> Work instruction:
Repeat the whole listing, keeping every word and every line intact.

> Available data:
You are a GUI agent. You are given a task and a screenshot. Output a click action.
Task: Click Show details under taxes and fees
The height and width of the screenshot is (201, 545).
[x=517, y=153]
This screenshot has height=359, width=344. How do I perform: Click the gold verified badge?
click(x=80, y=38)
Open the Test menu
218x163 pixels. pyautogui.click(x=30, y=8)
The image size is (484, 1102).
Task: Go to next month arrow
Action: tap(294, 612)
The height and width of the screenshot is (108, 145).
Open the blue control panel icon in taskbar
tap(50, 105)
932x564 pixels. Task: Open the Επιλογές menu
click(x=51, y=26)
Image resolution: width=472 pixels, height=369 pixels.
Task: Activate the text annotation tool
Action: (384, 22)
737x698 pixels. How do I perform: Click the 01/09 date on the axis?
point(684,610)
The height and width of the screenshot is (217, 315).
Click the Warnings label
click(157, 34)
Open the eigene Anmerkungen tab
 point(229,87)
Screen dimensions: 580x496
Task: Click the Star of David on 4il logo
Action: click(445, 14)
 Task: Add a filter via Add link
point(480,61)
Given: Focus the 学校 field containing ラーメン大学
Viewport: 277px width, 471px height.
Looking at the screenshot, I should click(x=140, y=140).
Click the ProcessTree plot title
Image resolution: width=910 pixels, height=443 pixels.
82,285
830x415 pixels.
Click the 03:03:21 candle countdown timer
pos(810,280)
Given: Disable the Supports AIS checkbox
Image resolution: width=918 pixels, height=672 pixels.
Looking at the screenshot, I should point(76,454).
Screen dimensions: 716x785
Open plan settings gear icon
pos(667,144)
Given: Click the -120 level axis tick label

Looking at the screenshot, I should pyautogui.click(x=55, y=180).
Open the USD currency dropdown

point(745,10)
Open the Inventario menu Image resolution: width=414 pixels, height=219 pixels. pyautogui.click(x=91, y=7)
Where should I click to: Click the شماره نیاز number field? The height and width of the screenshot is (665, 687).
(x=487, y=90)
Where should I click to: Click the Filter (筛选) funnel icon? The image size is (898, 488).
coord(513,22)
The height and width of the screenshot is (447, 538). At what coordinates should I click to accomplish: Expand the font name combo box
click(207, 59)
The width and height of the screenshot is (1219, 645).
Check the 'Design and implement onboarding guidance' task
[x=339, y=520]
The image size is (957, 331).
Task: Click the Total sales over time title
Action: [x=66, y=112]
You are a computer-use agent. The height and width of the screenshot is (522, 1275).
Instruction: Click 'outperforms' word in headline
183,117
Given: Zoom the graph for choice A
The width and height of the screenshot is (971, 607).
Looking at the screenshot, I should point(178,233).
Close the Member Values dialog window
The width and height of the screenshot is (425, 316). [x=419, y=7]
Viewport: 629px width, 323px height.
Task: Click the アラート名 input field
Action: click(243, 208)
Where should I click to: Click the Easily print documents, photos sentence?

> Your response:
You are a GUI agent. You are given a task and a screenshot. Output a click action.
Task: Click Show details under taxes and fees
The height and width of the screenshot is (201, 545).
[x=517, y=153]
This screenshot has height=359, width=344. How do I perform: Click the gold verified badge?
click(x=80, y=38)
Open the Test menu
218x163 pixels. pyautogui.click(x=30, y=8)
The image size is (484, 1102).
Task: Go to next month arrow
Action: tap(294, 612)
The height and width of the screenshot is (108, 145).
Open the blue control panel icon in taskbar
tap(50, 105)
932x564 pixels. Task: Open the Επιλογές menu
click(x=51, y=26)
Image resolution: width=472 pixels, height=369 pixels.
Task: Activate the text annotation tool
Action: (384, 22)
737x698 pixels. How do I perform: Click the 01/09 date on the axis?
point(684,610)
The height and width of the screenshot is (217, 315).
Click the Warnings label
click(157, 34)
Open the eigene Anmerkungen tab
 point(229,87)
Screen dimensions: 580x496
Task: Click the Star of David on 4il logo
Action: click(445, 14)
 Task: Add a filter via Add link
point(480,61)
Given: Focus the 学校 field containing ラーメン大学
Viewport: 277px width, 471px height.
Looking at the screenshot, I should click(x=140, y=140).
Click the ProcessTree plot title
Image resolution: width=910 pixels, height=443 pixels.
82,285
830x415 pixels.
Click the 03:03:21 candle countdown timer
pos(810,280)
Given: Disable the Supports AIS checkbox
Image resolution: width=918 pixels, height=672 pixels.
Looking at the screenshot, I should point(76,454).
Screen dimensions: 716x785
Open plan settings gear icon
pos(667,144)
Given: Click the -120 level axis tick label

Looking at the screenshot, I should pyautogui.click(x=55, y=180).
Open the USD currency dropdown

point(745,10)
Open the Inventario menu Image resolution: width=414 pixels, height=219 pixels. pyautogui.click(x=91, y=7)
Where should I click to: Click the شماره نیاز number field? The height and width of the screenshot is (665, 687).
(x=487, y=90)
Where should I click to: Click the Filter (筛选) funnel icon? The image size is (898, 488).
coord(513,22)
The height and width of the screenshot is (447, 538). At what coordinates should I click to accomplish: Expand the font name combo box
click(207, 59)
The width and height of the screenshot is (1219, 645).
Check the 'Design and implement onboarding guidance' task
[x=339, y=520]
The image size is (957, 331).
Task: Click the Total sales over time title
Action: [x=66, y=112]
You are a computer-use agent. The height and width of the screenshot is (522, 1275).
Instruction: Click 'outperforms' word in headline
183,117
Given: Zoom the graph for choice A
The width and height of the screenshot is (971, 607).
Looking at the screenshot, I should point(178,233).
Close the Member Values dialog window
The width and height of the screenshot is (425, 316). [x=419, y=7]
Viewport: 629px width, 323px height.
Task: Click the アラート名 input field
Action: click(243, 208)
Where should I click to: Click the Easily print documents, photos sentence?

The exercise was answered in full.